**The problem:**
Exactly as given, reproduce the records in full.

**Records drawn from a dataset:**
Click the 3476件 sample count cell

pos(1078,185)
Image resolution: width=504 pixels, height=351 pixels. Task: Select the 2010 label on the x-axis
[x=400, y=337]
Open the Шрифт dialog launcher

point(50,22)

**Your response:**
Click the 3476件 sample count cell

pos(1078,185)
Image resolution: width=504 pixels, height=351 pixels. Task: Select the 2010 label on the x-axis
[x=400, y=337]
Open the Шрифт dialog launcher

point(50,22)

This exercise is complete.